What if there were a similar program, but for adults (especially young adults)? What if there were a program where Andrew Tobias or David Bach went into the homes of couples like the one you describe above (or hell, into my house!) and did the same thing? "What are you thinking? New hardwood floors and a pool? Where's that money going to come from? For the next year, you're only allowed $XXX per month for discretionary spending."

Financial boot camp for young adults now there's an idea...

FMF,
Has anyone ever asked you and your readers about saving via 401k vs. saving via mutual funds in these circumstances?
No 401k employer match
No employer retirement contribution
No debt
Fully funded Roth each year
Fully funded emergency fund
Is there an advantage to saving via a pre-tax 401k vs. saving via a post-tax mutual fund? I've tried to work this out in my head before and I can't get a handle on it. I think it might have something to do with the tax bracket and estimated returns, but I am confused.
Thanks.

It is really hard to understand how a couple that is well educated and successful in their careers can get in such a mess.

As a senior bank loan officer, if he wants a wakeup call he should arrange to spend a few months on secondment to the collections department of the bank. Seeing first hand what happens to people who have their homes, cars etc reposessed can be a rather sobering and, quite frankly, scary experience.
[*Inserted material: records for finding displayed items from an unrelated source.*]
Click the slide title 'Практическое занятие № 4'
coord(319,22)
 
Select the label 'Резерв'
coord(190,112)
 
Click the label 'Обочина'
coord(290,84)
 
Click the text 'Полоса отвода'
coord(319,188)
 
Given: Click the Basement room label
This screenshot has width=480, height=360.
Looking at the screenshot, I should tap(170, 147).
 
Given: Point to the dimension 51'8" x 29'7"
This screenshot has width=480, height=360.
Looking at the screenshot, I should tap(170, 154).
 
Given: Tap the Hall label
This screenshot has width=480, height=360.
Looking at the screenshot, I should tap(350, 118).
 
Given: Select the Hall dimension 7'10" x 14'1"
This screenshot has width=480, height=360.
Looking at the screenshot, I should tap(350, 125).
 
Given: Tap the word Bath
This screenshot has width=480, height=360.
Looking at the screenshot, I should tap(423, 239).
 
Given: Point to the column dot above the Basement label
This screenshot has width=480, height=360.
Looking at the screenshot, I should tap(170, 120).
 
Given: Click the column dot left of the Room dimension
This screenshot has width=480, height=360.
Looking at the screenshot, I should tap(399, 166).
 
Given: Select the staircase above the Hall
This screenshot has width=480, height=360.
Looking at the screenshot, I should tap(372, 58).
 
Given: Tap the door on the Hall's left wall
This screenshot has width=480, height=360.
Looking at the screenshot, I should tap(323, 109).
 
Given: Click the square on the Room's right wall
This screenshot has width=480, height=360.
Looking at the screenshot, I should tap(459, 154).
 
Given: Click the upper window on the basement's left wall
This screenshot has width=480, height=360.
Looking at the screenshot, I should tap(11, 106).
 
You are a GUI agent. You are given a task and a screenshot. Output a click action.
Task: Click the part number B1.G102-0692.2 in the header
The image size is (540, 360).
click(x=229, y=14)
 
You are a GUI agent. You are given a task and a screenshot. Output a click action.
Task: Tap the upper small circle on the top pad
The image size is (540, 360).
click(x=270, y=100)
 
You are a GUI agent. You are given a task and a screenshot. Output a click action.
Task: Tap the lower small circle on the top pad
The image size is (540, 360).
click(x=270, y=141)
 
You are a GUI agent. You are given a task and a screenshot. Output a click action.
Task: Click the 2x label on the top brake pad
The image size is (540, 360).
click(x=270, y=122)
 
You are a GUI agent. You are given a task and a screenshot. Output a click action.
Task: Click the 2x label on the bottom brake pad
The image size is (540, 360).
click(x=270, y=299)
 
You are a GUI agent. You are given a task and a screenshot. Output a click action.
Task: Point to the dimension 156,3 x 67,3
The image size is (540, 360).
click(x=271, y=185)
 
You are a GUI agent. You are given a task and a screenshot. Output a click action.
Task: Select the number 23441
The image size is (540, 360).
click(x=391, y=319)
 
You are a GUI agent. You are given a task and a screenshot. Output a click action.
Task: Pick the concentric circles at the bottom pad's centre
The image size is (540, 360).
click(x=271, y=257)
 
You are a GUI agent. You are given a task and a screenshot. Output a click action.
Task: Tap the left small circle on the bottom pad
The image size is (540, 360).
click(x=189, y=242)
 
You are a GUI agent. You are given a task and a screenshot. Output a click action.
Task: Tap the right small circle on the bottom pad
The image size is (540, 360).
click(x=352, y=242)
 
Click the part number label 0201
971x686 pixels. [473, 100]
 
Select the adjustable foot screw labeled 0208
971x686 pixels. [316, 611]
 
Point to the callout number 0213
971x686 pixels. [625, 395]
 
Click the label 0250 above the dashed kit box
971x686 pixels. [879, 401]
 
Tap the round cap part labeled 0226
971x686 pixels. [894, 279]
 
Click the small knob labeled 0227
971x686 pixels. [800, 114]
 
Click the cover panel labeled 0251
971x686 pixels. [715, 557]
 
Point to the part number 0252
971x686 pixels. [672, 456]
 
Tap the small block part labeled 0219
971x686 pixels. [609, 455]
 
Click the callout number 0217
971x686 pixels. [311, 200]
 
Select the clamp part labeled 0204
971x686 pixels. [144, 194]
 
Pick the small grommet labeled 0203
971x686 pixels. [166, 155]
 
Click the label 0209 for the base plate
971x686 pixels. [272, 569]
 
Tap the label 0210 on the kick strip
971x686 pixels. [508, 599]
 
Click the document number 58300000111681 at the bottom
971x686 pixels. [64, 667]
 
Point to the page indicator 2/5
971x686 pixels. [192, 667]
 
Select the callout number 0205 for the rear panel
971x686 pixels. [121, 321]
Not only are they shafting their kid by not saving anything for his college bill, their high income will disqualify him from ANY government need-based assistance, and if he takes on loans they will be much more expensive. The poor kid is going to have to get himself declared independent in order to afford anything at all.

Anyone have any thoughts for Terry?

I would love a money reality show.

It all comes down to the old savings It is not what you make, it is what you save.

Terry -- No, I don't think we've addressed that yet. Stay tuned, I'll add it to my list and see if I can get to it. ;-)

I think as people's income goes up they expect more. The Millionaire Next Door really has it right. I see it all the time with my (recently graduated) friends. They spend money because they expect to be making it soon. Also they feel they have to spend this money to maintain status. High speed internet, cars, and plasma tv's are the latest "necessities."